CRÔNICAS DA SÓ-OM-ZEIRA - A tomada kármica e o fone rebelde

CRÔNICAS DA SÓ-OM-ZEIRA – A tomada kármica e o fone rebelde

A tomada kármica e o fone rebelde

Era pra ser só uma meditação rápida.
Sentei. Respirei.
Liguei o som.
Mas a tomada decidiu exercer seu livre-arbítrio.
Puf. Nada.
O fio do fone me olhou torto:
“Hoje não, Dalton.”

E ali, cercado de cabos,
comecei a ponderar sobre as sincronicidades elétricas da vida.

O gato pulou no sofá,
desligou o nobreak com a cauda⁽¹⁾.
Lá se foi a trilha de Ravi Shankar
e entrou, sabe-se lá de onde,
Highway to Hell, do AC/DC⁽²⁾.

“Será que o gato é reencarnação do Bon Scott?”, pensei⁽³⁾.
Ele me encarou com olhos iluminados de quem já viveu outras encarnações…
e me ignorou solenemente.
Zen felino.

Fiquei ali, meio perplexo, meio profeta,
meio velho roqueiro tentando entender
se o universo queria silêncio ou distorção.

Lembrei do dia em que minha mãe,
sem querer querendo,
vendeu meus LPs favoritos pra comprar papel-alumínio⁽⁴⁾.
Chorei.
Não pelo alumínio.
Pelos Deep Purple que se foram.
Mas depois gargalhei:
vai ver eles foram parar num altar umbandista,
viraram oferenda sonora pra Ogum⁽⁵⁾.

Aí compreendi:
o karma é uma tomada.
Às vezes encaixa, às vezes dá faísca.
E o fone de ouvido é como a vida:
funciona só de um lado, e mesmo assim seguimos escutando.


Notas de rodapé:

  1. Nobreak: Equipamento que protege aparelhos eletrônicos contra quedas de energia, fornecendo energia temporária. No contexto humorístico, aqui se tornou vítima da cauda do gato, desencadeando um colapso místico-tecnológico.

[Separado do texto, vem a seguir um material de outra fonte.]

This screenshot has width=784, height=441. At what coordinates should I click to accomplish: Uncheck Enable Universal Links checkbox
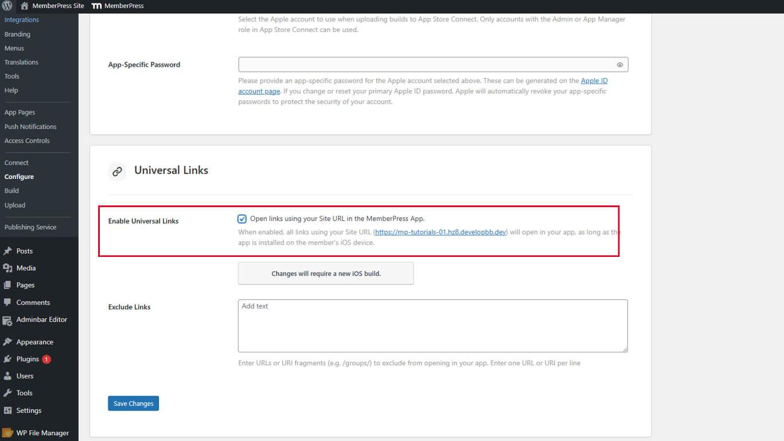(242, 218)
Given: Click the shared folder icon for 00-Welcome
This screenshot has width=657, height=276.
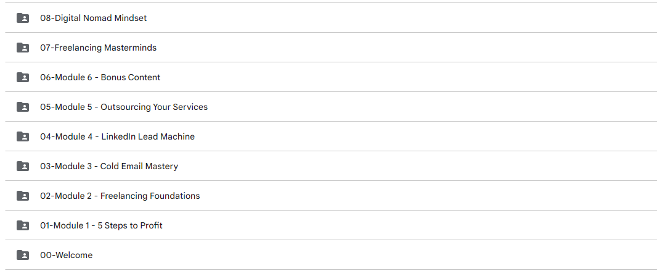Looking at the screenshot, I should [x=23, y=255].
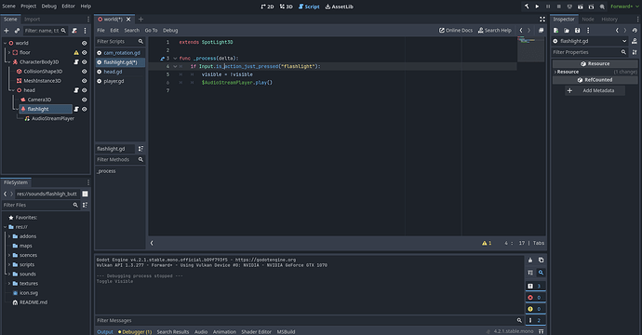This screenshot has height=335, width=642.
Task: Expand the sounds folder in FileSystem
Action: point(9,274)
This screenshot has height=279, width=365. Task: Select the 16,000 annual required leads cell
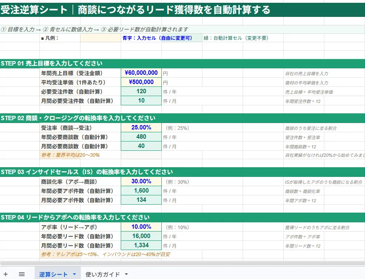coord(140,236)
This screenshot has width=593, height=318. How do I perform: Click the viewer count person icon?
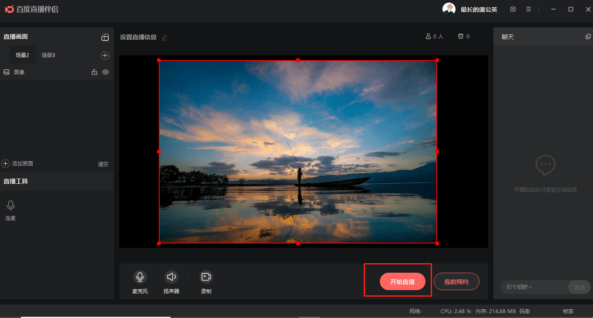click(x=428, y=37)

  2. Highway to Hell / AC/DC: Clássico do rock lançado em 1979 pela banda australiana AC/DC. A canção — “Estrada para o Inferno” — virou hino rebelde e irônico, frequentemente usada como trilha sonora para situações caóticas com humor.

  3. Bon Scott: Vocalista original do AC/DC, conhecido por sua voz potente e estilo irreverente. Faleceu em 1980. A piada de que o gato possa ser sua reencarnação evoca o tema da continuidade da alma com bom humor.

  4. LPs / Vinis: Discos de vinil que marcaram a era de ouro da música analógica. Eram verdadeiros tesouros afetivos para os apaixonados por música. A perda deles é quase uma perda de memórias.

  5. Ogum: Orixá das lutas, da guerra e da tecnologia na Umbanda e no Candomblé. Associado ao ferro, à coragem e às batalhas. A ideia de vinis como “oferenda” musical representa uma fusão cômica entre espiritualidade afro-brasileira e o amor ao rock.